— BEGIN QUOTED TEXT —

Created 04-15-2020 07:10 AM
Hi Community.
I've created a transactional table on HIVE.
I'm able to perform CRUD operations.
When I try to query the same table from IMPALA, my query returns 0 rows.
I've already invalidated metadata for that table but cannot see any of the existing records.
Where am I wrong?
Created 04-16-2020 01:43 AM
Hi,
transactional tables are not officially supported in CDH. That version if Impala doesn't even know the concept of a transactional table, therefore it doesn't even know that it should reject such tables.
We started to support transactional tables in CDP, but even in CDP Impala the support is limited as the time of writing. You created a so called "full ACID" transactional table. Support for "full ACID" tables is currently under development in Impala. So if you want to read your transactional tables from Impala as well, it's better to create "INSERT-only" transactional tables (with TBLPROPERTIES ('transactional'='true', 'transactional_properties'='insert_only');).

— END QUOTED TEXT —
— BEGIN DATASET SECTION —

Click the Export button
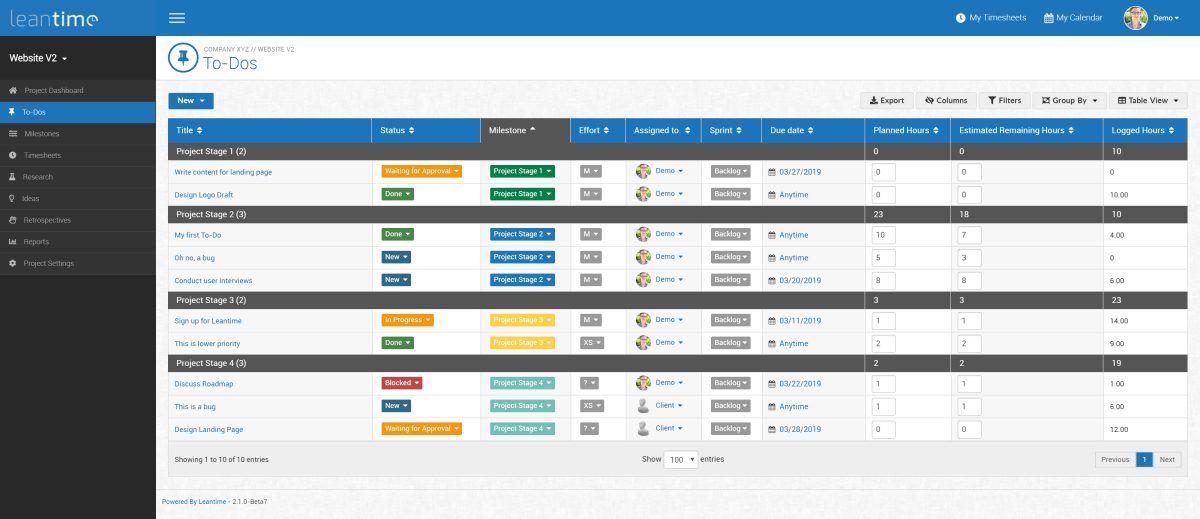Screen dimensions: 1200x519 point(886,100)
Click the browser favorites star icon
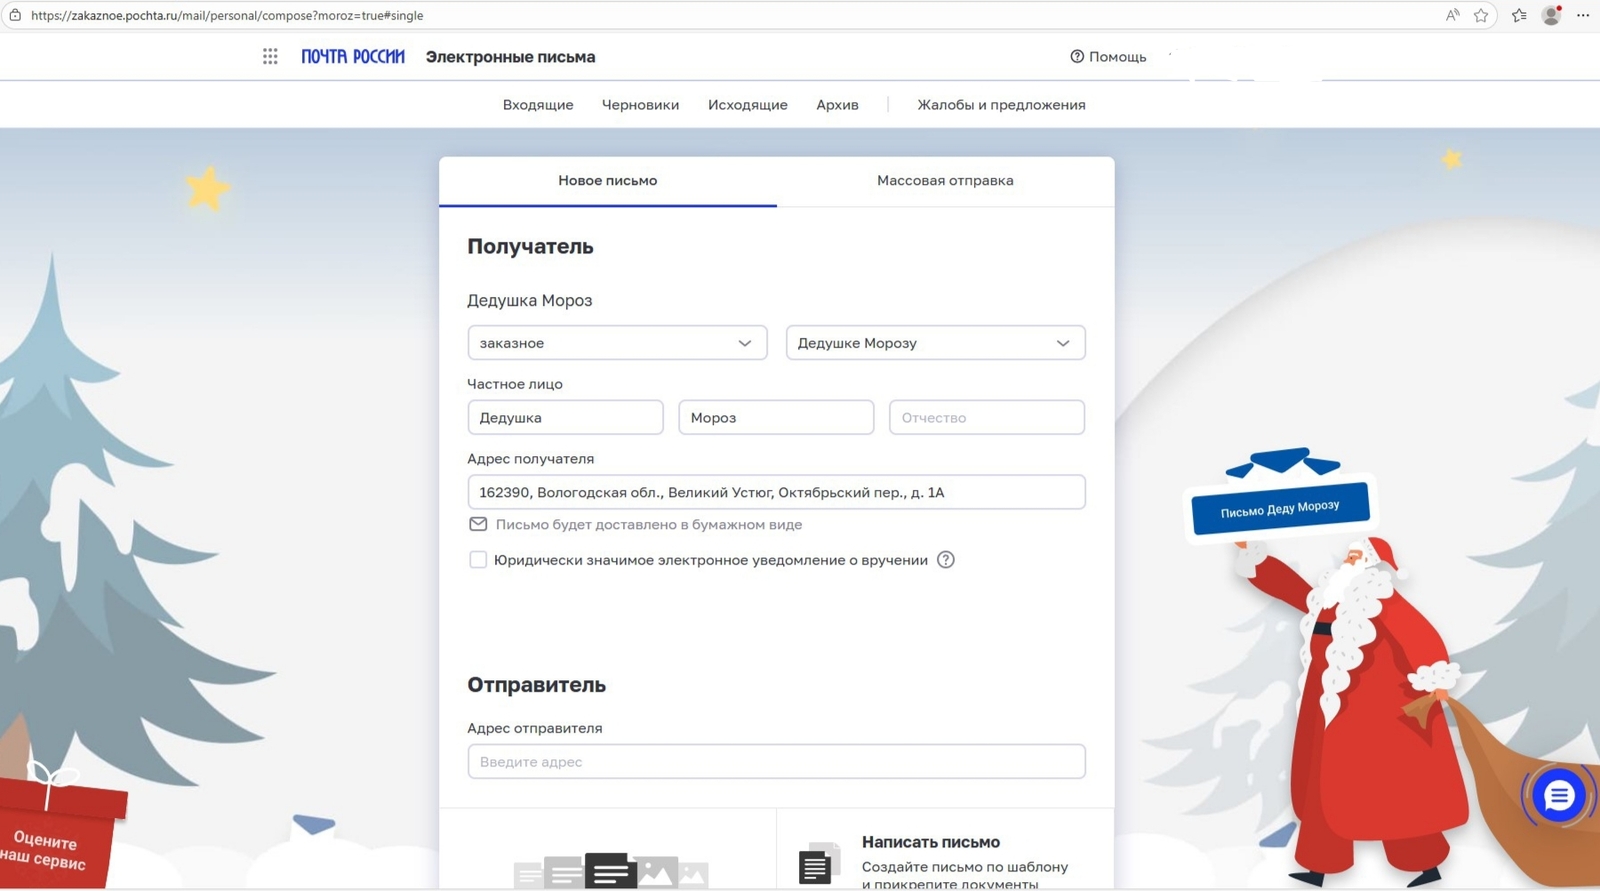This screenshot has height=891, width=1600. click(x=1481, y=15)
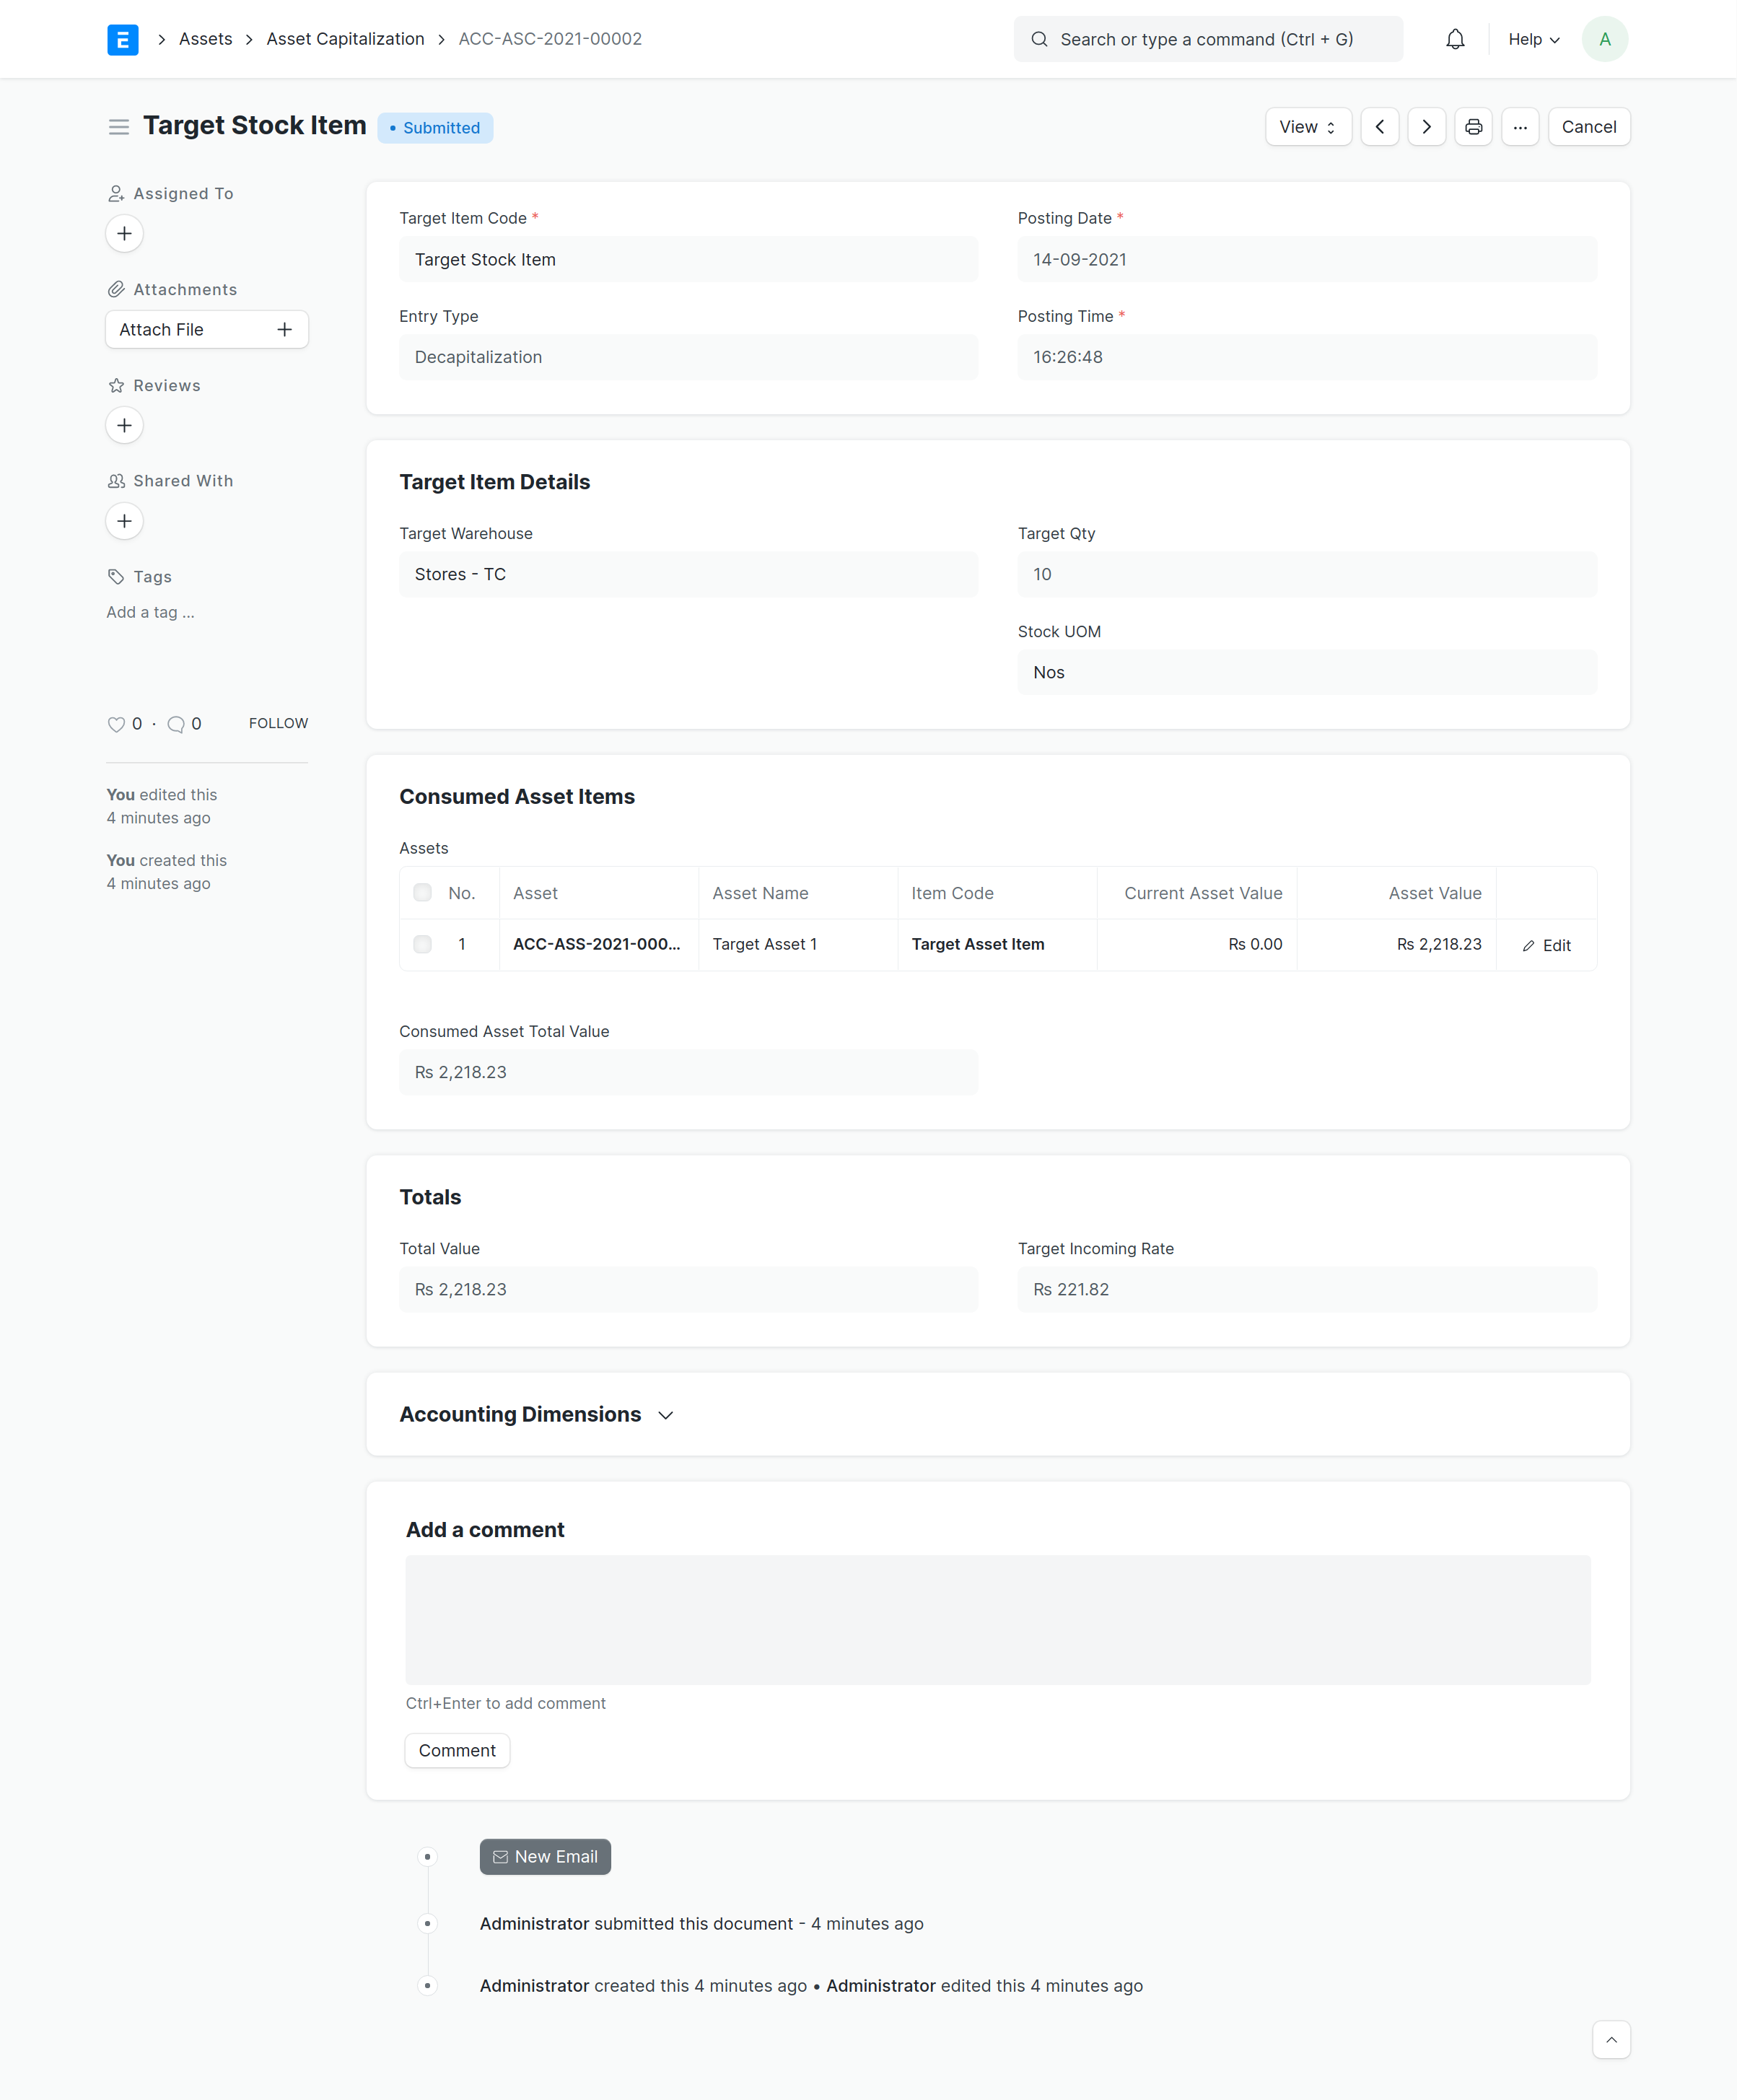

— END DATASET SECTION —

--- SHORT EXERCISE ---
Copy out, word for word, the part of the Hive and Impala thread that starts at "I'm able to" and stops after "the existing records.".

--- EXERCISE SOLUTION ---
I'm able to perform CRUD operations.
When I try to query the same table from IMPALA, my query returns 0 rows.
I've already invalidated metadata for that table but cannot see any of the existing records.